The other outlaws had vanished, gone back northwards. Willibald was shaking. ‘They were searching for you, lord,’ he said through chattering teeth, ‘they’ve been paid to kill you.’

I stooped by the archer. The shepherd’s stone had shattered his skull and I could see a ragged, splintered piece of bone among the blood-matted hair. One of the shepherd’s dogs came to sniff the wounded man and I patted its thick wiry pelt. ‘They’re good dogs,’ I told Egbert.

‘Wolf-killers, lord,’ he said, then hefted the sling, ‘though this is better.’

‘You’re good with it,’ I said. That was mild, the man was lethal.

‘Been practising these twenty-five years, lord. Nothing like a stone to drive a wolf away.’

‘They’d been paid to kill me?’ I asked Willibald.

‘That’s what they said. They were paid to kill you.’

‘Go into the hut,’ I said, ‘get warm.’ I turned on the younger man who was being guarded by the larger dog. ‘What’s your name?’

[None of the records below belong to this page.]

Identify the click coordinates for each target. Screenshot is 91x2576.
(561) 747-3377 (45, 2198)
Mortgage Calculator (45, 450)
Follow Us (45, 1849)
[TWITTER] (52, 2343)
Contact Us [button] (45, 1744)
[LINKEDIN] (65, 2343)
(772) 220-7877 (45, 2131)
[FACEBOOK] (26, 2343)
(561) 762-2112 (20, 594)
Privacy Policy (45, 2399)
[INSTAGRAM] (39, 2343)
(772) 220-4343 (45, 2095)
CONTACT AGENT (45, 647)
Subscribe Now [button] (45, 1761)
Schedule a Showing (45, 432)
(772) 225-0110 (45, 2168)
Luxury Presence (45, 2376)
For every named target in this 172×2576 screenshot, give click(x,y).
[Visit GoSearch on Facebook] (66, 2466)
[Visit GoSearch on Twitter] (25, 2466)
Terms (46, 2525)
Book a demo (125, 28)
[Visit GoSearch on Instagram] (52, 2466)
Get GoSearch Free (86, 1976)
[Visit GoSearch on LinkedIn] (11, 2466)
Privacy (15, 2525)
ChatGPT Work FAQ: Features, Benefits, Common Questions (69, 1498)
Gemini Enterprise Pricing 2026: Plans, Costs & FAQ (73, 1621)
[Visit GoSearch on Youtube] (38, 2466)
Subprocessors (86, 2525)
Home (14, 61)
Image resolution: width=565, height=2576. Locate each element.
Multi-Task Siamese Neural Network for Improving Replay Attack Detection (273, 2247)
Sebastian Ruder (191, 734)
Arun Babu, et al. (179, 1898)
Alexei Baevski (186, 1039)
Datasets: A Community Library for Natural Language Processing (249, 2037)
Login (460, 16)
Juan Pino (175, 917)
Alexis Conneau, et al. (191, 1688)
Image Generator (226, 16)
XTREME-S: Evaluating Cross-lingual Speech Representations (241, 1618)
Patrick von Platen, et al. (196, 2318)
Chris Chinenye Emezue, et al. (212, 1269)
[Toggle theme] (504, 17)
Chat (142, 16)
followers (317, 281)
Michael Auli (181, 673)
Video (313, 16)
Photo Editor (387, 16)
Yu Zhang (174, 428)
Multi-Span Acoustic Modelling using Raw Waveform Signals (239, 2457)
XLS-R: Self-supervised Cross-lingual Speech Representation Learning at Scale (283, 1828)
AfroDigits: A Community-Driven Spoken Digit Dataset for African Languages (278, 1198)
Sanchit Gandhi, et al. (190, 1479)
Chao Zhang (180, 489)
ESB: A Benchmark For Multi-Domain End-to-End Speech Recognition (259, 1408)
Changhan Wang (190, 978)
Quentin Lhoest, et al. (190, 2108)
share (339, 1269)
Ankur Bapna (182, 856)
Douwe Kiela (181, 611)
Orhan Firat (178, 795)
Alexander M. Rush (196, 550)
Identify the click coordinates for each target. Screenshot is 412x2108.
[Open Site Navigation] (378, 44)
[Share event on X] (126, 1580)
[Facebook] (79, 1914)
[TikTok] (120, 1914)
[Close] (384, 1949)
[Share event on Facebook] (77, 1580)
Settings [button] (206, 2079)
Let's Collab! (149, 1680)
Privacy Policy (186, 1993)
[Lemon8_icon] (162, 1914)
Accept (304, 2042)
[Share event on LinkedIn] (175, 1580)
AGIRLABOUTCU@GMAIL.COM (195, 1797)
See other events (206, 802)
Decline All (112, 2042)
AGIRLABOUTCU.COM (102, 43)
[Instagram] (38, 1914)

He hesitated, then spoke grudgingly, ‘Wærfurth, lord.’

‘And who paid you to kill me?’

‘I don’t know, lord.’

Nor did he, it seemed. Wærfurth and his men came from near Tofeceaster, a settlement not far to the north, and Wærfurth told me how a man had promised to pay my weight in silver in return for my death. The man had suggested a Sunday morning, knowing that much of my household would be in church, and Wærfurth had recruited a dozen vagrants to do the job. He must have known it was a huge gamble, for I was not without reputation, but the reward was immense. ‘Was the man a Dane or a Saxon?’ I asked.

‘A Saxon, lord.’

‘And you don’t know him?’

‘No, lord.’

I questioned him more, but all he could tell me was that the man was thin, bald and had lost an eye. The description meant little to me. A one-eyed, bald man? Could be almost anyone. I asked questions till I had wrung Wærfurth dry of unhelpful answers, then hanged both him and the archer.